### Reading passage:
┌────────

Accordingly, I devised a database with three spatial tables (district and state shapes, plus another for the dot density map), three tables of census data (district, state and country-level), and one additional table of some useful state-identifying information such as state abbreviations, region, and union territory status. From these tables, I can use any combination of joins to create the data for any of the previous {shiny} apps.

Create a database

This blog among other resources suggest it is possible to create a new SQLite database directly from R. However, that does not appear to be as simple with PostgreSQL. As a rarer task, I’ll just create a locally-hosted database from pgAdmin, the GUI for PostgreSQL with a simple one line command.

CREATE DATABASE in_household;

Create a database connection

With the database initialized, I can start creating tables after establishing a connection. One can do this in R with the help of the {DBI} package.

The {DBI} package serves as a generic database interface for R. Packages like {RPostgres}, {RSQLite} or {RMySQL} then are implementations to forge connections between R and a particular database through the DBI interface.

For connecting to PostgreSQL from R, there are two possible implementation packages: {RPostgreSQL} and {RPostgres}. {Rpostgres} is newer and under more active development. According to this blog, it is also faster. However, when creating a connection via {RPostgres}, I had some trouble working with spatial data. This may be because I seem to be missing the correct driver. Nevertheless, there is also an {rpostgis} package with some handy functions that depends on the older {RPostgreSQL}. As speed won’t be a concern for me here, I’ll use the older {RPostgreSQL} implementation.

In the dbConnect() function from the {DBI} package, I specify PostgreSQL as the driver and give the database name. In many cases, here is where the user name and passwords would also be supplied.

library(DBI)
library(RPostgreSQL)
library(rpostgis)
library(dbplyr)
library(dplyr)
library(sf)
library(ggplot2)

con <- dbConnect(drv = "PostgreSQL", host = "localhost", 
                  dbname = "in_household")

class(con)
[1] "PostgreSQLConnection"
attr(,"package")
[1] "RPostgreSQL"

Writing data from R to a PostgreSQL database

Having connected to a database, I can now start writing data to it. I’ll start with the non-spatial data, demonstrating three methods.

└────────

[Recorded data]
┌────────

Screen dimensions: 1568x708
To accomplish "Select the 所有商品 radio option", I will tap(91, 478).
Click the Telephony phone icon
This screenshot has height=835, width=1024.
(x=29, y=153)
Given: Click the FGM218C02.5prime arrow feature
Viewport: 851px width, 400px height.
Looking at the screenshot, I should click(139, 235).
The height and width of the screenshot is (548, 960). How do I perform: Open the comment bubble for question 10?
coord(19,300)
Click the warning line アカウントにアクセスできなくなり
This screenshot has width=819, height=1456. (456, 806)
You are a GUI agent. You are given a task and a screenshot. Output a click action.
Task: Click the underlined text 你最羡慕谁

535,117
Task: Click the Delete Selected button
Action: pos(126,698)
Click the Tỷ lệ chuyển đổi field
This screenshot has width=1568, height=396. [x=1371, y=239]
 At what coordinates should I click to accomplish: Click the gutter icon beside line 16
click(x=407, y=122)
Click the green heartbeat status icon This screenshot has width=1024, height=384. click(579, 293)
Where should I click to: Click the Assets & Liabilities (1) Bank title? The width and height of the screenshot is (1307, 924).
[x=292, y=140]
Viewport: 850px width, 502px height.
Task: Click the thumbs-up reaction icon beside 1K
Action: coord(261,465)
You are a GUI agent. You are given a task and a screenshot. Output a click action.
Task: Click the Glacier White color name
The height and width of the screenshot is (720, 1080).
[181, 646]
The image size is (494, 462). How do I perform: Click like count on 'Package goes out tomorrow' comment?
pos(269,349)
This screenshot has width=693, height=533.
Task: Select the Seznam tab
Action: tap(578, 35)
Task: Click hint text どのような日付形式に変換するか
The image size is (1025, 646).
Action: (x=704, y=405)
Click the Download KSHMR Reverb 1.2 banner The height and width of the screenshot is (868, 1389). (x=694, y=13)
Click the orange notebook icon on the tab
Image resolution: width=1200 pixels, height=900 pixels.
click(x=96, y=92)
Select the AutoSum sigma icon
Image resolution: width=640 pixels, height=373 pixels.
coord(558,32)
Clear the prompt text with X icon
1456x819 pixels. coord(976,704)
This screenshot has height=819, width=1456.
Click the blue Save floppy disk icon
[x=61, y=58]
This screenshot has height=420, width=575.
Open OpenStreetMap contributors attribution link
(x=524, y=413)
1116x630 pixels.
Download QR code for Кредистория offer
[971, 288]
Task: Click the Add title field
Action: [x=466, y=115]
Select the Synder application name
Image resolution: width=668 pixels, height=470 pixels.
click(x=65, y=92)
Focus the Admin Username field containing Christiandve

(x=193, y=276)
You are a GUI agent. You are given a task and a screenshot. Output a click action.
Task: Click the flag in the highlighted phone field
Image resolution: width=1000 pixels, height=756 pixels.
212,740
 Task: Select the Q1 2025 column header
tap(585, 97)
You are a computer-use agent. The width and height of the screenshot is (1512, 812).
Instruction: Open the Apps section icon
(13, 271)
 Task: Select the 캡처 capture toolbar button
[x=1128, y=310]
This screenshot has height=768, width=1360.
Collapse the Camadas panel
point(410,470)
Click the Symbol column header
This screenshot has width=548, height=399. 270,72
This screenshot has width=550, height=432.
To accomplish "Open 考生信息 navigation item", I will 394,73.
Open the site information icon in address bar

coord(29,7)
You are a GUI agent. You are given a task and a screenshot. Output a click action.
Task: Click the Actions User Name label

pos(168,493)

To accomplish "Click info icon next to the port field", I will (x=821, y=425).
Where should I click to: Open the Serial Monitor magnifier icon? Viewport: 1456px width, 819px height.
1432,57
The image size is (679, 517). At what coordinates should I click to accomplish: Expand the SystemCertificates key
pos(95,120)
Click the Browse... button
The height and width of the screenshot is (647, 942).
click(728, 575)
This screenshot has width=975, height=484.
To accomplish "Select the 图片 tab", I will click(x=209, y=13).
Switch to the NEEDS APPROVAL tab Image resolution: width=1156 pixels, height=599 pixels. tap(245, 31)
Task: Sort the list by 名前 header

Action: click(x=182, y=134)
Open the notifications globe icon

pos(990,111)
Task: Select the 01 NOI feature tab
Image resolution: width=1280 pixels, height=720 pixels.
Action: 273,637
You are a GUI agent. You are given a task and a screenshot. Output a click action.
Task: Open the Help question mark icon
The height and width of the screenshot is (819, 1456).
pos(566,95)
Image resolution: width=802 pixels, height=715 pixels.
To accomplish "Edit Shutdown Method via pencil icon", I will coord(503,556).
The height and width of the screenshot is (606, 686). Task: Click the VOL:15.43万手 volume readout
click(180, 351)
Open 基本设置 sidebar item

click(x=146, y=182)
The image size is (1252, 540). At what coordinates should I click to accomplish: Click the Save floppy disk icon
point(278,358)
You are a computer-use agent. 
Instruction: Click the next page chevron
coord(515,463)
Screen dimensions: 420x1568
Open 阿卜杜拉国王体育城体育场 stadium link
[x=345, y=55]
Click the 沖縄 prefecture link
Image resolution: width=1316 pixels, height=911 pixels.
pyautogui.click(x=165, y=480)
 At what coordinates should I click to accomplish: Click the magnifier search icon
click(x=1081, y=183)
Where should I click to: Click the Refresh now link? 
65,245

└────────

### Exercise requirements:
A: Answer these questions using the R and PostgreSQL passage:
(i) How many spatial tables does the database include?
(ii) What does the passage call pgAdmin?
(iii) Which implementation package does the writer decide to use?
B: Pick up the R and PostgreSQL walkthrough after its final sentence and carry it forward.

### Responses per task:
A:
(i) Three.
(ii) The GUI for PostgreSQL.
(iii) {RPostgreSQL}.

B:
SQL’s CREATE TABLE and COPY statements

In an R Markdown document, I can change the language engine from the default of R to another language, such as SQL. I then just need to specify the existing connection made through the {DBI} package. The result below is the same as if entering the query directly in pgAdmin.

I do this in two stages. First I need a CREATE TABLE statement to initiate the table fields and associated constraints.

CREATE TABLE IF NOT EXISTS states_abb_region_ut (
    state varchar(90),                  -- state name,
    abb char(2) NOT NULL,               -- state abbreviation
    region varchar(90) NOT NULL,        -- state region
    year date CHECK 
        ((year IN ('1991-01-01',
        '2001-01-01','2011-01-01'))),    -- state year (states change over time)
    ut_status boolean NOT NULL,         -- is it a union territory?
        
    CONSTRAINT state_key PRIMARY KEY (state, year)
);

Then I use a COPY statement to import the data with a path to a local csv file.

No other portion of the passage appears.